How To Calculate Poisson's Ratio

Engineers often need to observe how different objects respond to forces or pressures within real-world situations. One such observation is how the length of an object expands or contracts under the application of a force.

This physical phenomenon is known as strain and is defined as the change in length divided by the total length. ​Poisson's ratio​ quantifies the change in length along two orthogonal directions during the application of a force. This quantity can be calculated using a simple formula.
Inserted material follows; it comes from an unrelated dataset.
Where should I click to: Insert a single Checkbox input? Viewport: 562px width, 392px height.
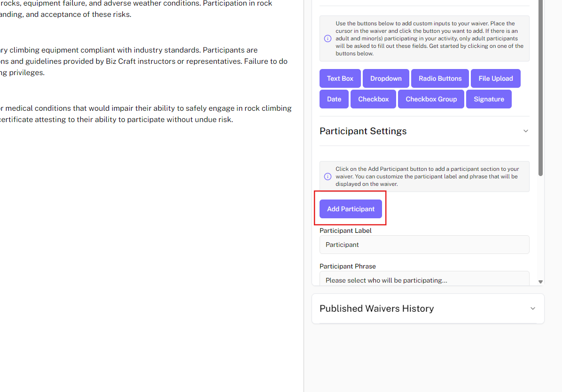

​Poisson's ratio​ is the ratio of the relative contraction strain (that is, the transverse, lateral or radial strain) ​perpendicular to​ the applied load to the relative extension strain (that is, the axial strain) ​in the direction of​ the applied load. Poisson's ratio can be expressed as

\(\mu=-\frac{\epsilon_t}{\epsilon_l}\)

where μ = Poisson's ratio, ε_t = transverse strain (m/m, or ft/ft) and ε_l = longitudinal or axial strain (again m/m or ft/ft).
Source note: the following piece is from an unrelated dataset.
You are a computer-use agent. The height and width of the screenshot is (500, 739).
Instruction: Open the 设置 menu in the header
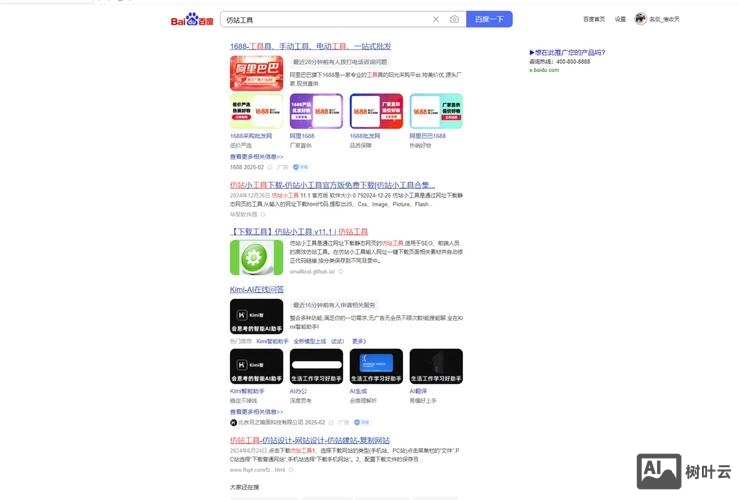(x=620, y=19)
Young's modulus and Poisson's ratio are among the most important quantities in the area of stress and strain engineering.

1. Poisson's Ratio Strength of Materials

Think about how a force exerts strain along two orthogonal directions of an object. When a force is applied to an object, it gets shorter along the direction of the force (longitudinal) but gets longer along the orthogonal (transverse) direction. For example, when a car drives over a bridge, it applies a force to the bridge's vertical supporting steel beams. This means that the beams get a bit shorter as they are compressed in the vertical direction but get a bit thicker in the horizontal direction.

2. Longitudinal Strain

Calculate the longitudinal strain, ε_l, using the formula

\(\epsilon_l=-\frac{dL}{L}\)

where dL is the change in length along the direction of force, and L is the original length along the direction of the force. Following the bridge example, if a steel beam supporting the bridge is approximately 100 meters tall, and the change in length is 0.01 meters, then the longitudinal strain is

\(\epsilon_l=-\frac{0.01}{100}=-0.0001\)

Because strain is a length divided by a length, the quantity is dimensionless and has no units. Note that a minus sign is used in this length change, as the beam is getting shorter by 0.01 meters.

3. Transverse Strain

Calculate the transverse strain, ε_t, using the formula

\(\epsilon_t=\frac{dL_t}{L_t}\)

where dL_t is the change in length along the direction orthogonal to the force, and L_t is the original length orthogonal to the force. Following the bridge example, if the steel beam expands by approximately 0.0000025 meters in the transverse direction and its original width was 0.1 meters, then the transverse strain is

\(\epsilon_t=\frac{0.0000025}{0.1}=0.000025\)

4. Deriving the Formula

Write down the formula for Poisson's ratio​.​ Again, note that Poisson's ratio is dividing two dimensionless quantities, and therefore the result is dimensionless and has no units. Continuing with the example of a car going over a bridge and the effect on the supporting steel beams, the Poisson's ratio in this case is

\(\mu = -\frac{0.000025}{-0.0001}=0.25\)

This is close to the tabulated value of 0.265 for cast steel.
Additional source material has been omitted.